#### [TASK DESCRIPTION]
Every line of the records below that has the word "logo" should be copied.

#### [RECORDS FOR THE EXERCISE]
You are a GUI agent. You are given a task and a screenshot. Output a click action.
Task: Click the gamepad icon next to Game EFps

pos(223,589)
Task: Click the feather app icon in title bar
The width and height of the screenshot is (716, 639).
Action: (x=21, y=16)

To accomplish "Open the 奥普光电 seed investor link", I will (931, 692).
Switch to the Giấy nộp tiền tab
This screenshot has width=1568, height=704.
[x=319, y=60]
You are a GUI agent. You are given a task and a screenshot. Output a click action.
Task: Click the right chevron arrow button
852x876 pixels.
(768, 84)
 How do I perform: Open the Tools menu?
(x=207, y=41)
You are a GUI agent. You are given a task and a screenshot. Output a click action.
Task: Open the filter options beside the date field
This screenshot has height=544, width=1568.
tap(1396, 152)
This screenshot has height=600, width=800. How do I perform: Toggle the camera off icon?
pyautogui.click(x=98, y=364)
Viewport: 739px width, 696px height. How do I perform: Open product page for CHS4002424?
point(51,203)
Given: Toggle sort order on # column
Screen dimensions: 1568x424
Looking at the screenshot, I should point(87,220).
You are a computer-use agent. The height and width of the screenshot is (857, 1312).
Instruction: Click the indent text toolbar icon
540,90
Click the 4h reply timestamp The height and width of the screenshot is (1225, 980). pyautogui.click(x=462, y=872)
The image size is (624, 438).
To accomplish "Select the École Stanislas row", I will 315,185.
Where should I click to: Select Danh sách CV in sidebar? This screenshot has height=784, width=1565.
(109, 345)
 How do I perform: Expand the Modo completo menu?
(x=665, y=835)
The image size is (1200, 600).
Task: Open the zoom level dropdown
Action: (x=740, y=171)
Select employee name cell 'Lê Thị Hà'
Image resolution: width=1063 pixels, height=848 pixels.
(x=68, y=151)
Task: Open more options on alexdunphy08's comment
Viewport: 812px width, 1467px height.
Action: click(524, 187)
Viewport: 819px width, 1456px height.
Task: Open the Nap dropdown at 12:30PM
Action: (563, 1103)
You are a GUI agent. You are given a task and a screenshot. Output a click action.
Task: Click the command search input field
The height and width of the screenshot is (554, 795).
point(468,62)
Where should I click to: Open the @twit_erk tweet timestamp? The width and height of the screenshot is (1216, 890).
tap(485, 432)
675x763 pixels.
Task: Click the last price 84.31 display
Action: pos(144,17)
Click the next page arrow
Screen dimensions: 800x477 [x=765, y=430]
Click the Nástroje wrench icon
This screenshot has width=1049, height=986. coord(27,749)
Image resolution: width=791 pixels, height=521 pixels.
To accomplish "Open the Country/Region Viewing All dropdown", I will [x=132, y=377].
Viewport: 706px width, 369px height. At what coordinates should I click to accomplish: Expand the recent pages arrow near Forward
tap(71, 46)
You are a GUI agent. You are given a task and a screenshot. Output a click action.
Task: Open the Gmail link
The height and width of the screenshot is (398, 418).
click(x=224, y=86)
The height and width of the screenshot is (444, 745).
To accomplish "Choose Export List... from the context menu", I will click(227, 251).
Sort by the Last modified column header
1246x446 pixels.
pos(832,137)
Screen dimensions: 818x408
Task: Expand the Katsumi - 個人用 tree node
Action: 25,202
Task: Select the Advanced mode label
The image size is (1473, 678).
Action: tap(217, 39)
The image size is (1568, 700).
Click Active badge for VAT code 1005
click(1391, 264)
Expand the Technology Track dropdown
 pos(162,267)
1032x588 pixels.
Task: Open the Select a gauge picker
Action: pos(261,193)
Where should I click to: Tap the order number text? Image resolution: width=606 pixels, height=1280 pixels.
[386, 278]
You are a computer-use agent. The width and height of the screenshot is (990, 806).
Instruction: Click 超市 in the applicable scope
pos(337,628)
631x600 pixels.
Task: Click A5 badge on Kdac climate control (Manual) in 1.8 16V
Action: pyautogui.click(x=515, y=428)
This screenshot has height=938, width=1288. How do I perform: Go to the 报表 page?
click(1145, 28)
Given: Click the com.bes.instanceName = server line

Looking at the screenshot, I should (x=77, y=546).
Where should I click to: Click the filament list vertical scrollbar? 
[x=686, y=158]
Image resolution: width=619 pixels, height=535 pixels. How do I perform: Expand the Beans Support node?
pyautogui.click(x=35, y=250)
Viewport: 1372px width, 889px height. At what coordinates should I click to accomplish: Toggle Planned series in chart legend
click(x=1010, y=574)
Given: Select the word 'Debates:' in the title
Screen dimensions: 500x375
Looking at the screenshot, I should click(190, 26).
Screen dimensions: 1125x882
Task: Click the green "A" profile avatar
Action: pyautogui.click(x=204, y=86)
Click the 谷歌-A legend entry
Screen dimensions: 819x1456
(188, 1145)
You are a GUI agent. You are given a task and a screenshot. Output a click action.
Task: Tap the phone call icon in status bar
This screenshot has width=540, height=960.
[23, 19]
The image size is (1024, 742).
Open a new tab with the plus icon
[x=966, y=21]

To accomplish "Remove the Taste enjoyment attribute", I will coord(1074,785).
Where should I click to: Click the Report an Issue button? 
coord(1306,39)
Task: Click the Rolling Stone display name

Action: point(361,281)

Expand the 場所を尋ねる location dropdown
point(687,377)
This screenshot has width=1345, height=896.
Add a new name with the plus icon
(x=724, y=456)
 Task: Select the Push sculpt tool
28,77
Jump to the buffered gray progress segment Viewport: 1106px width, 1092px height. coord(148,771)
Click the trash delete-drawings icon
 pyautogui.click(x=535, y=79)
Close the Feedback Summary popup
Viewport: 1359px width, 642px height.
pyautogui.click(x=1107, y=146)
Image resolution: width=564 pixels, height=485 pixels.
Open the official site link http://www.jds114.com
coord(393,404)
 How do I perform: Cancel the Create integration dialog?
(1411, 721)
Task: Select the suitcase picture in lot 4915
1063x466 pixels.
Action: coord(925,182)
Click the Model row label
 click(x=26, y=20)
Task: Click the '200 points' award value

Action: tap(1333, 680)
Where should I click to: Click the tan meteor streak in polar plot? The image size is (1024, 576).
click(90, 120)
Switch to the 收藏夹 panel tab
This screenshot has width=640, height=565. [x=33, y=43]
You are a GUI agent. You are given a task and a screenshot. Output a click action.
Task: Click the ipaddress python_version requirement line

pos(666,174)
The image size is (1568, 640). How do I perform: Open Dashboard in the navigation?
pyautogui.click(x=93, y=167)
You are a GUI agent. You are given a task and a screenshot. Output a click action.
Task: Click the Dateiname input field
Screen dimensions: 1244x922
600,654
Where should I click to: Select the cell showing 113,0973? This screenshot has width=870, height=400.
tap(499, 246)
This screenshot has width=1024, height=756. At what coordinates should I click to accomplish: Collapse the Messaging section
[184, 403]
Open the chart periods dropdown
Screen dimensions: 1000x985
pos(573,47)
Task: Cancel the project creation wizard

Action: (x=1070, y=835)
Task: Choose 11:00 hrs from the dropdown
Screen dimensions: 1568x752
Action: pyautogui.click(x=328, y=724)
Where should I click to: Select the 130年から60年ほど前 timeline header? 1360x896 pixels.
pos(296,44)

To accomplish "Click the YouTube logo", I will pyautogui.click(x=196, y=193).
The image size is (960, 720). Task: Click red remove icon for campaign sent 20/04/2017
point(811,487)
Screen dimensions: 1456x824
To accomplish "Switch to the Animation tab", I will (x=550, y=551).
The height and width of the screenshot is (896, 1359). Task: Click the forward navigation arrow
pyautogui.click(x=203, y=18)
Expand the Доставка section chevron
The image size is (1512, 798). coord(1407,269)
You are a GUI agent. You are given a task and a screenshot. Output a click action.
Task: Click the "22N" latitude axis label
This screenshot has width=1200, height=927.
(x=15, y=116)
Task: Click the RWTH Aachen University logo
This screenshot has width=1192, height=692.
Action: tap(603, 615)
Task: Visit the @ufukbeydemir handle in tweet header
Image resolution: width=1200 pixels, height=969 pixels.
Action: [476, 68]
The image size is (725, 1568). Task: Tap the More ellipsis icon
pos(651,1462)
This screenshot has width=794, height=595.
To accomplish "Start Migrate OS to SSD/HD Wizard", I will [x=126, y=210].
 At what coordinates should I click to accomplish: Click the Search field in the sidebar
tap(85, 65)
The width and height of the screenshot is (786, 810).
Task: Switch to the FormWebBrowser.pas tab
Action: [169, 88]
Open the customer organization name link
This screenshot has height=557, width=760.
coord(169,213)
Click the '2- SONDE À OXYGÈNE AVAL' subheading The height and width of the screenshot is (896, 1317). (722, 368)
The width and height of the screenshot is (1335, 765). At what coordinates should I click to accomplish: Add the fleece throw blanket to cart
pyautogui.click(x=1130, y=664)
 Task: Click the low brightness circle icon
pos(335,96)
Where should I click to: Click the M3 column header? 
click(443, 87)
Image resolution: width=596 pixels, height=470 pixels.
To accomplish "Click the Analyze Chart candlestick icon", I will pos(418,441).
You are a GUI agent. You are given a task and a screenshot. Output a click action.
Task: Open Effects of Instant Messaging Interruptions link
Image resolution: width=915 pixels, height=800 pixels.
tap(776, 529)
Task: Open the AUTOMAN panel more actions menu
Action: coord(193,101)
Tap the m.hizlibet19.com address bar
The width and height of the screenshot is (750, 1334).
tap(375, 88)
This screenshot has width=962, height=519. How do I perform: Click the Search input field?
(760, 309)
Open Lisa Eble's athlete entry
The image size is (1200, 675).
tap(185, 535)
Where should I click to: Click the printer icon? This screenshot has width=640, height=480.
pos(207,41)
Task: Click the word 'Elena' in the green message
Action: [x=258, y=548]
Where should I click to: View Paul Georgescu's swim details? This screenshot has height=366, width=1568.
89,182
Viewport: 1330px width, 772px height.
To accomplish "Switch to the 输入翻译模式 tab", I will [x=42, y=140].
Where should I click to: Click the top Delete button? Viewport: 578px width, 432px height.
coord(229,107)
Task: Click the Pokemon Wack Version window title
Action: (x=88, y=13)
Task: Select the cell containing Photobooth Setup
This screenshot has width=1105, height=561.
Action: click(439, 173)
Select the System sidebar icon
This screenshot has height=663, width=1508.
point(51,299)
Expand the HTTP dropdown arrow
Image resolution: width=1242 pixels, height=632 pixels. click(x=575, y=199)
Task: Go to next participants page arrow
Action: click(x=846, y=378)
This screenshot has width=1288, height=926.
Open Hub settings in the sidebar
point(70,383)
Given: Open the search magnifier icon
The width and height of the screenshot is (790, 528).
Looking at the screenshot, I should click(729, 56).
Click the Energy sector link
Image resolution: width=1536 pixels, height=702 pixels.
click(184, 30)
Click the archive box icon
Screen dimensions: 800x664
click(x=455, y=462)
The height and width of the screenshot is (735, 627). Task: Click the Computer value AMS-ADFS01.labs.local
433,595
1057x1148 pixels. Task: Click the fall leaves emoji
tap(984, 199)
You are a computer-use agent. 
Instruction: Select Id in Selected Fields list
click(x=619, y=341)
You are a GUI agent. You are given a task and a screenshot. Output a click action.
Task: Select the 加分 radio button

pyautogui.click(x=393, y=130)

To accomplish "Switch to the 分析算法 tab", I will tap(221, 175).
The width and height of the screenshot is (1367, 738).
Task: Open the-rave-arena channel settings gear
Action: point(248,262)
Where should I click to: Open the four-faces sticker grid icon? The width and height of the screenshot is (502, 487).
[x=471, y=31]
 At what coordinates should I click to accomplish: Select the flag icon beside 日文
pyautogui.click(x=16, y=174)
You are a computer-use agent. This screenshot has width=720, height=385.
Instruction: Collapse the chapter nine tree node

#### [OUTPUT FOR THIS TASK]
To accomplish "Click the YouTube logo", I will pyautogui.click(x=196, y=193).
Task: Click the RWTH Aachen University logo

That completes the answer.